Vous semblez prendre plaisir à animer un atelier, est-ce une habitude pour vous ?
Oui, je fais beaucoup d'ateliers, dans le milieu scolaire, en prison, en MJC, même en maison de retraite. J'ai déjà fait slamer pas mal de mamies et on a même enregistré un disque avec des personnes d'une maison de retraite. D'où vous vient ce goût des ateliers, est-ce l'envie de partager votre passion ?
En fait j'ai commencé par là. Je faisais des slams dans les bars et j'ai eu l'occasion d'animer des ateliers avant de sortir mon premier disque. J'étais rémunéré pour cela, parfois même avec des actions sur un an dans des MJC. J'ai continué parce que j'aime beaucoup cela, pour partager mon amour du slam et montrer que tout le monde est capable de slamer. Tout le monde en est vraiment capable ?
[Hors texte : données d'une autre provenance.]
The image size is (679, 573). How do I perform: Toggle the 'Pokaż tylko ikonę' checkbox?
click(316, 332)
Vraiment tout le monde. J'ai fait slamer des enfants de CP et jusqu'à des personnes de 87 ans et j'ai vu que tout le monde en était capable. En général, il en ressort des moments assez forts. Et que peut apporter le slam aux participants d'un tel atelier qui n'ont pas forcément pour ambition de monter sur scène ?
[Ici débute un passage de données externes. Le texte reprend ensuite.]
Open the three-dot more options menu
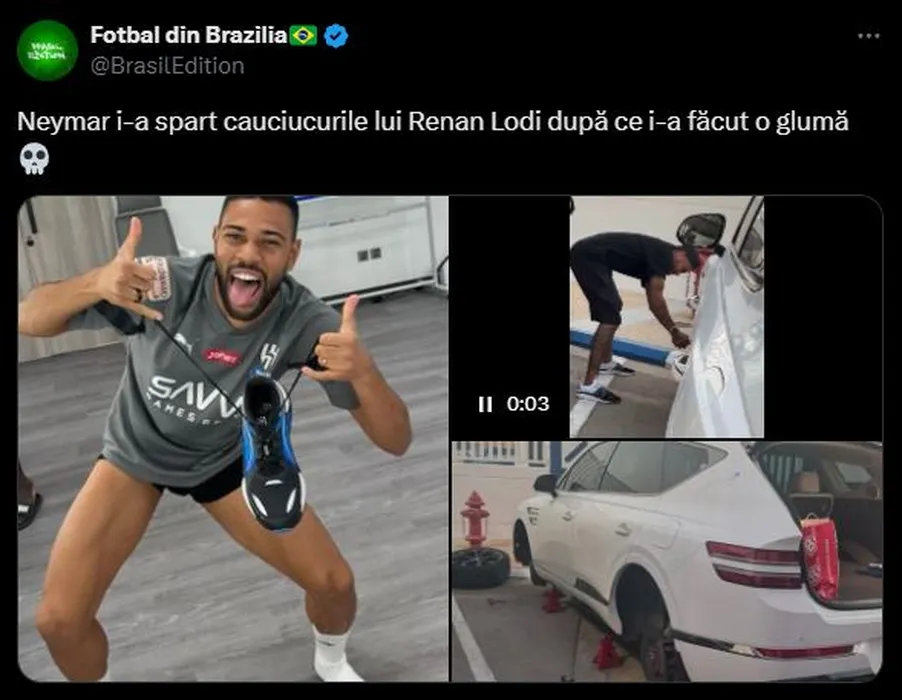Viewport: 902px width, 700px height. tap(868, 36)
Là, c'est du cas par cas. Comme je le disais, le principe est avant tout de prendre du plaisir. Un jour, dans une classe, un élève a dit un texte très fort qui m'a touché. Après, sa prof m'a dit qu'il ne prenait jamais la parole en cours. Les ateliers, ce n'est pas scolaire, c'est artistique et juste avec un petit atelier, certains se révèlent. Comment définissez-vous le slam ?
C'est une scène ouverte dans des petits cafés où tout le monde peut dire un texte. Ce sont les mots à nu, sans musique, même si j'ai un peu dévié de cela car j'ai eu l'occasion de mettre mes textes sur de la musique. Le slam, c'est un moment de partage des mots et des émotions, juste pour le plaisir. Le slam peut-il aussi être revendicatif ?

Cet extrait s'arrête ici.